Past few days I've been doing a lot of thinking and praying about my family. Growing our family and possibly relocating. Our hopes are to try for another baby end of 2014 - praying for a little girl hehehe! But of course she'll "need" her own room.....like how I said NEED! That is where my talks with God have been coming in. Does she really need her own room? Do I really need this? Need that? Get my drift?! We recently paid off a chunk of debt and working on a few more things. Hopefully we can relocate to a bigger home with a backyard and more space. Yesterday Alex and I took a look at possibly renting a house and WOW! Not what we expected. We saw hundreds, more than what we pay in mortgage and not even that nice. We went from EXCITED to DEFEATED! Thinking why would we give up our nice condo, affordable payment for a run down high rent place? Quickly the enemy was putting these bad thoughts into my mind, I tried to brush them off while exercising but it just wasn't working. Finally Alex was like STOP! Let's Pray! As we were praying I could still feel the bad spirit on me, mind was racing and I just couldn't grasp what Alex was saying. We get back to our routine, he was pushing me in my squats, I kept laughing and then finally he said: Every Rep is Every Dollar Saved! You want to expand our family? Then push it! You want to pay off the debt, stop buying. You want a bigger home then you'll get it! Before I knew I was crying and my last set was done! Now talk about punching FEAR IN THE FACE! Gotta love a man that encourages his wife!
Of course God wasn't done with me! In between our sets we were setting new goals, revising our current ones and set out a 6 month plan. I decided to check my IG and BAM! God hits me again with this beautiful photo from our shoot:
I immediately starting bawling and came to my knees! Here I was being selfish and wanting more more more and in front of me was what exactly what I NEED! I have a beautiful son, supportive hubby and the three of us make our HOME A HOME!
Immediately I felt that bad spirit leave my heart and I was given peace from Gods comforting words and a push from Alex.

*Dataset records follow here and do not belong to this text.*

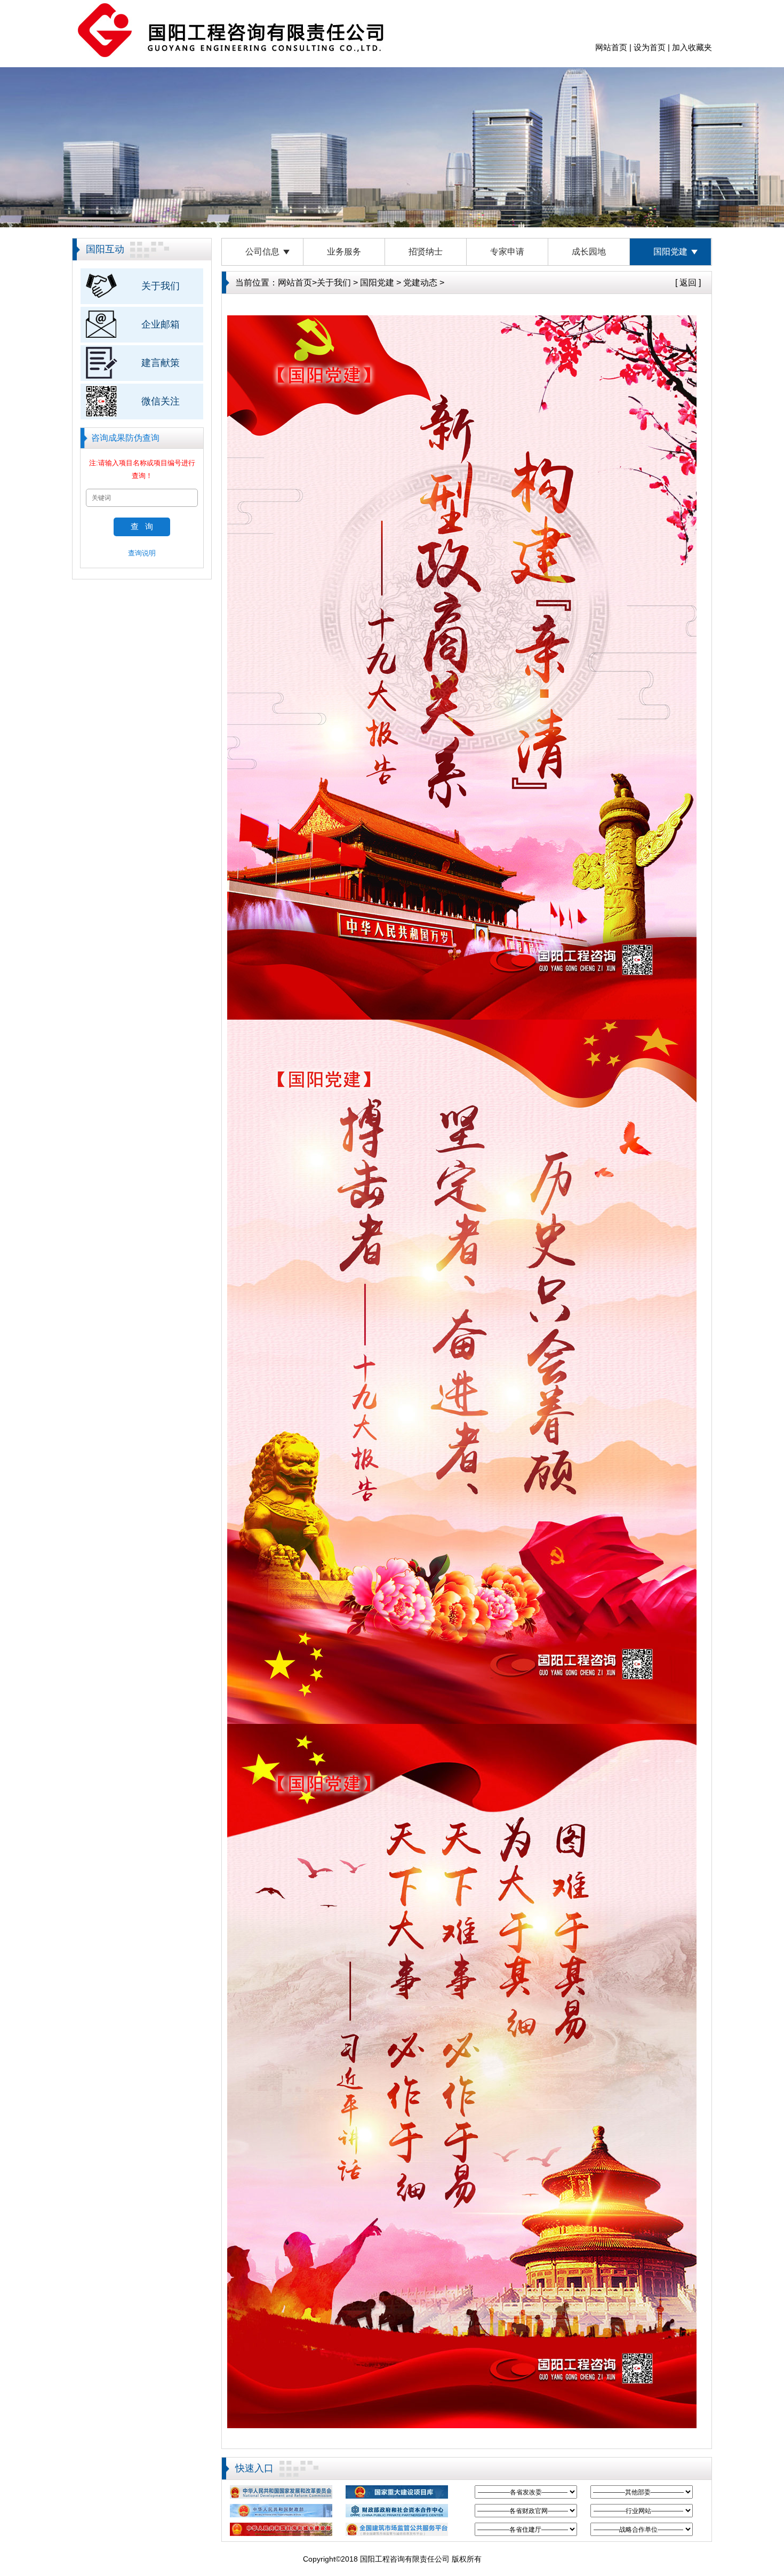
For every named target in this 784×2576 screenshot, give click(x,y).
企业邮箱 (160, 324)
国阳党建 (670, 251)
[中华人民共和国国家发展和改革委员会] (281, 2492)
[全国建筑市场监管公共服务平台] (397, 2529)
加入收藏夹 (692, 47)
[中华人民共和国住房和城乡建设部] (281, 2529)
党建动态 (420, 282)
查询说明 (142, 553)
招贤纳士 (426, 251)
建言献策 (160, 362)
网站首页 (611, 47)
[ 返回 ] (688, 282)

It's perfectly OK to have goals and want more - but through it all I just need to appreciate what I do have. Continue to count my blessing and enjoy my life every single day. Make those memories, stick to our budget and let God take control.
So, as I sit here on my deck I'm thankful for His new mercies. I'm blessed to be given another day of life. Have peace in my heart and YES LADIES INAM SORE from my workout yesterday! LOL!
Alex: Thank You for pushing me, yelling at me and reminding me of our beautiful life.
Max: Soon you'll have a brother or sister but I want you to know the true meaning of life. Not about material things. Simply knowing Gods love and His plan for your beautiful life.